▸ **Your instructions**
Beginning at the line that holds "ECONÓMICOS.CL (280, 2511)", restate each line exactly through the final line of the records. Include both of those lines.

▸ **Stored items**
*****
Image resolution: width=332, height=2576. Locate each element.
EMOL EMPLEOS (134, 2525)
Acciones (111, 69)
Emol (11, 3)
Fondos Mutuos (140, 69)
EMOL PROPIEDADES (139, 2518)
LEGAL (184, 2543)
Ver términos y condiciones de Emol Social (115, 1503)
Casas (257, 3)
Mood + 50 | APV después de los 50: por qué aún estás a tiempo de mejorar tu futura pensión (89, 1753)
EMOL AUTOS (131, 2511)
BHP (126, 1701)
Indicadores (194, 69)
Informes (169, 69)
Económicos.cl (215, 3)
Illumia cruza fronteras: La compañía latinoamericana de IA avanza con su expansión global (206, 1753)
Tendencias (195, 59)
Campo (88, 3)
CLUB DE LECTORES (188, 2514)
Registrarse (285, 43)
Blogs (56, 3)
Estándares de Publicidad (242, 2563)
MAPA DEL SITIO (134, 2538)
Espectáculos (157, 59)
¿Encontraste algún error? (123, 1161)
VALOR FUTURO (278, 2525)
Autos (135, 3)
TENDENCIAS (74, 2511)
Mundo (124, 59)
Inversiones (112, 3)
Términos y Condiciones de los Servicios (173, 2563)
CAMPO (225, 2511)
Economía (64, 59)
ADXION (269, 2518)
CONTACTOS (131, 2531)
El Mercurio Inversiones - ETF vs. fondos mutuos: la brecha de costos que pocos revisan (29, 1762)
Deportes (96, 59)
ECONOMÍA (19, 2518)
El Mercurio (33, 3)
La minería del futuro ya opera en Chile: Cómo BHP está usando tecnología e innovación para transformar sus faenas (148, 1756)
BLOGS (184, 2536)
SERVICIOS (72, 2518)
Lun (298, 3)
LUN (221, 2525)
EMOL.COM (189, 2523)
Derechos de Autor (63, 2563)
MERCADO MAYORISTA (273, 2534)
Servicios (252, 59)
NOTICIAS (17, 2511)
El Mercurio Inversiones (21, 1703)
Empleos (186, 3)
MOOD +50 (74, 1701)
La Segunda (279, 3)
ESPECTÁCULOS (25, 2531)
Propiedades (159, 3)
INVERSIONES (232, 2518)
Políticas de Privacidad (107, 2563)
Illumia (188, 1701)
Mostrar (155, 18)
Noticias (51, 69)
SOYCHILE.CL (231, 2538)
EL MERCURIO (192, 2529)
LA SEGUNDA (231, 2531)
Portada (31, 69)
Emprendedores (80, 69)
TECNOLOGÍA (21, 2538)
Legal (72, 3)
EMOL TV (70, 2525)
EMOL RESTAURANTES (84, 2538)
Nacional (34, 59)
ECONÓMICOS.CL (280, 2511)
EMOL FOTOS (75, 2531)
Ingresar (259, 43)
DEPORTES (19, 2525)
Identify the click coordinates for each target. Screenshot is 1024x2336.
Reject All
*****
▸ **Response**
ECONÓMICOS.CL (280, 2511)
EMOL FOTOS (75, 2531)
Ingresar (259, 43)
DEPORTES (19, 2525)
Identify the click coordinates for each target. Screenshot is 1024x2336.
Reject All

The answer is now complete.